Below is a set of records, and all of them should be retyped exactly, minus the pictures.

==== EXTRACTED ENTRIES ====

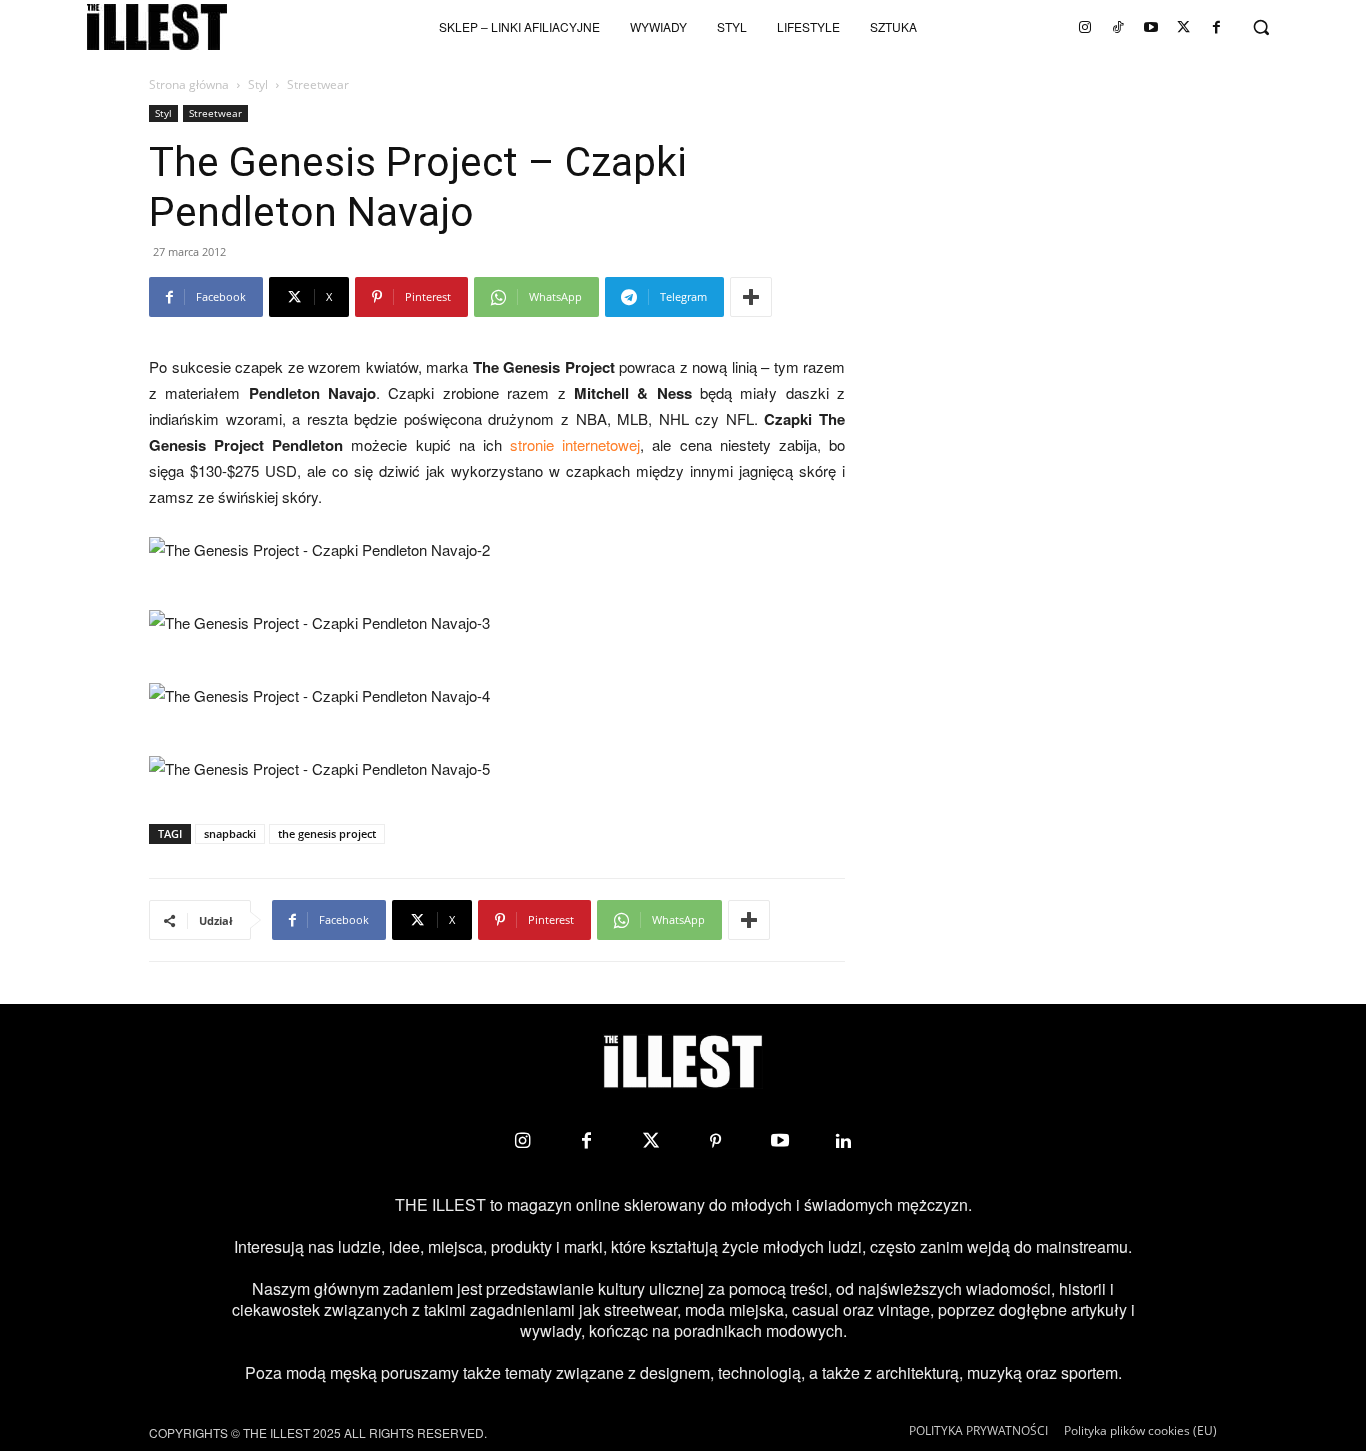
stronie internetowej (575, 444)
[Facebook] (1217, 27)
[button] (1261, 27)
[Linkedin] (844, 1141)
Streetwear (215, 113)
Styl (258, 84)
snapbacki (230, 833)
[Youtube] (1151, 27)
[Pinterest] (715, 1141)
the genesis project (327, 833)
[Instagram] (1085, 27)
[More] (751, 297)
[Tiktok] (1118, 27)
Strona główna (189, 84)
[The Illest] (157, 27)
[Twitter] (1184, 27)
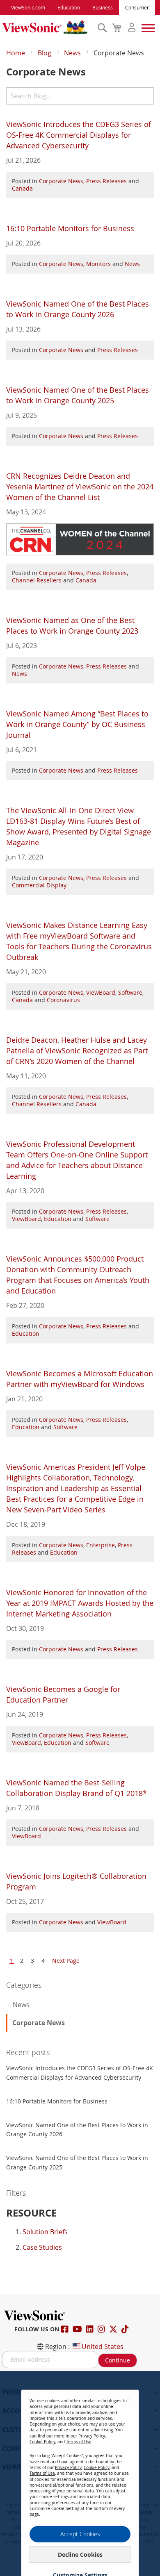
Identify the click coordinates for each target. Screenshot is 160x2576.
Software (130, 992)
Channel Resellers (37, 580)
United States (102, 2346)
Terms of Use (78, 2441)
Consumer (137, 7)
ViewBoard (100, 992)
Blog (45, 52)
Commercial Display (39, 885)
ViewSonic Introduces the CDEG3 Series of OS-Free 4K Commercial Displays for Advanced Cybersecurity (78, 134)
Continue (117, 2360)
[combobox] (80, 96)
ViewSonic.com (28, 7)
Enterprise (100, 1545)
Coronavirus (63, 1000)
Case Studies (42, 2247)
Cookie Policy (42, 2441)
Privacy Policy (91, 2436)
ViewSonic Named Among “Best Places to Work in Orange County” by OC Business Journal (77, 724)
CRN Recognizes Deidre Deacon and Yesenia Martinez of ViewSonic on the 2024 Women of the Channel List (79, 486)
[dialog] (80, 2473)
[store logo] (47, 27)
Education (68, 7)
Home (16, 52)
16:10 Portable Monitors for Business (70, 228)
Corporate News (61, 181)
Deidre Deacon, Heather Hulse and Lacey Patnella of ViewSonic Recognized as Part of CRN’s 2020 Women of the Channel (77, 1050)
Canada (22, 188)
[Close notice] (128, 2399)
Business (102, 7)
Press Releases (106, 181)
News (73, 52)
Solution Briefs (45, 2231)
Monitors (98, 264)
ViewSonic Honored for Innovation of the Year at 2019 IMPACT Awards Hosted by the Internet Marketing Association (79, 1603)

====

■ TASK ANSWER ■
stronie internetowej (575, 444)
[Facebook] (1217, 27)
[button] (1261, 27)
[Linkedin] (844, 1141)
Streetwear (215, 113)
Styl (258, 84)
snapbacki (230, 833)
[Youtube] (1151, 27)
[Pinterest] (715, 1141)
the genesis project (327, 833)
[Instagram] (1085, 27)
[More] (751, 297)
[Tiktok] (1118, 27)
Strona główna (189, 84)
[The Illest] (157, 27)
[Twitter] (1184, 27)
Identify the click coordinates for each target. Screenshot is 160x2576.
Software (130, 992)
Channel Resellers (37, 580)
United States (102, 2346)
Terms of Use (78, 2441)
Consumer (137, 7)
ViewBoard (100, 992)
Blog (45, 52)
Commercial Display (39, 885)
ViewSonic Introduces the CDEG3 Series of OS-Free 4K Commercial Displays for Advanced Cybersecurity (78, 134)
Continue (117, 2360)
[combobox] (80, 96)
ViewSonic.com (28, 7)
Enterprise (100, 1545)
Coronavirus (63, 1000)
Case Studies (42, 2247)
Cookie Policy (42, 2441)
Privacy Policy (91, 2436)
ViewSonic Named Among “Best Places to Work in Orange County” by OC Business Journal (77, 724)
CRN Recognizes Deidre Deacon and Yesenia Martinez of ViewSonic on the 2024 Women of the Channel List (79, 486)
[dialog] (80, 2473)
[store logo] (47, 27)
Education (68, 7)
Home (16, 52)
16:10 Portable Monitors for Business (70, 228)
Corporate News (61, 181)
Deidre Deacon, Heather Hulse and Lacey Patnella of ViewSonic Recognized as Part of CRN’s 2020 Women of the Channel (77, 1050)
Canada (22, 188)
[Close notice] (128, 2399)
Business (102, 7)
Press Releases (106, 181)
News (73, 52)
Solution Briefs (45, 2231)
Monitors (98, 264)
ViewSonic Honored for Innovation of the Year at 2019 IMPACT Awards Hosted by the Internet Marketing Association (79, 1603)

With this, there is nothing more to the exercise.